When alternative interventions are not effective, restraints are devices used to limit the client’s movement to prevent harm to themselves and others in a health care setting.
There are typically three forms of restraints used in a long-term care setting – physical, chemical, and environmental.
Physical restraints are equipment or material attached to the client to restrict voluntary body movement (i.e., arm/leg restraints, hand mitts, lap belts, bed rails, arm trays, wedge cushions, etc.).
Chemical restraints are psychopharmacologic agents used mainly to reduce agitation and violent behavior in clients (i.e., haloperidol and lorazepam).
Environmental restraints restrict the client’s access to all parts of their surroundings to reinforce boundaries, whether it is to items or certain activities.
Risks of Using Restraints
Although restraints are mostly seen as devices used to prevent self-harm and to those around the client, they have the potential to have the opposite effect.
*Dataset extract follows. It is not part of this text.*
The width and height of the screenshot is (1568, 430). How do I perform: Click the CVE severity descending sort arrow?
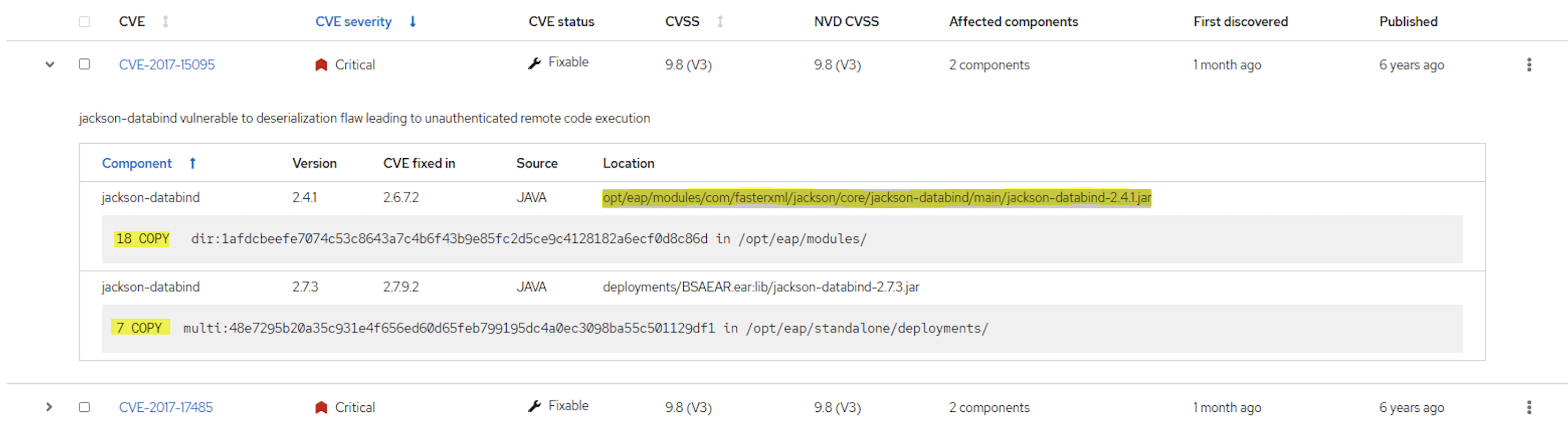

In a long-term care setting, there are many clients diagnosed with neurological disorders, such as dementia, that inhibit proper thought process. Clients with dementia tend to wander and forget limitations. This can increase risk for falls, making fall prevention one of the main reasons for physical restraint use in facilities. Yes, physical restraints have prevented accidents, but they also can be contraindicative according to researchers. Delirium, muscle atrophy, pressure injuries, increased agitation and anxiety, and decreased mobility are a few significant risks of physical restraints. Unfortunately, there have been instances where accidental strangulation and other serious injury has occurred while the client attempted to get out of this form of restraint.
Due to the sedative effect of chemical restraints, clients can become withdrawn, depressed, agitated, hypotensive, and experience dysrhythmias. When given in excess, client’s respirations and heart rate can decelerate drastically resulting in death.
Out of the three forms of restraints commonly used in LTC facilities, environmental restraints can be considered the least risky. Instead of restricting the client’s ability to move their body, the environment is altered to keep the client safe. For example, locking away items that can be harmful. This doesn’t stop the client from moving about if able but keeps the objects or situations that cause harm away. Although it is the least restrictive, there are still risks associated with environmental restraints. The client could feel a loss in autonomy and dignity, resulting in emotional trauma.
Alternatives
Here is a list of some alternatives to the restraints discussed above:
- Build trusting relationships with clients.
- Give tools to staff to deescalate incidents where clients are agitated or combative.
- Provide dementia management strategies for all staff.
- Ensure you are staging clients with dementia to establish appropriate interventions and communication approaches.
- Staff units properly to enable timely responses to clients’ needs and supervision.
- Ensure client’s surroundings are free from hazards – clear clutter and clean up spills.
- Work with interdisciplinary team to evaluate and treat mental health concerns appropriately.
- Provide safe area (and equipment if needed) to walk/roll around.
- Consult your therapy team to evaluate client status and changes
Remember: There may be instances where restraint use is inevitable after all other alternatives have failed. However, it should never be used for staff convenience.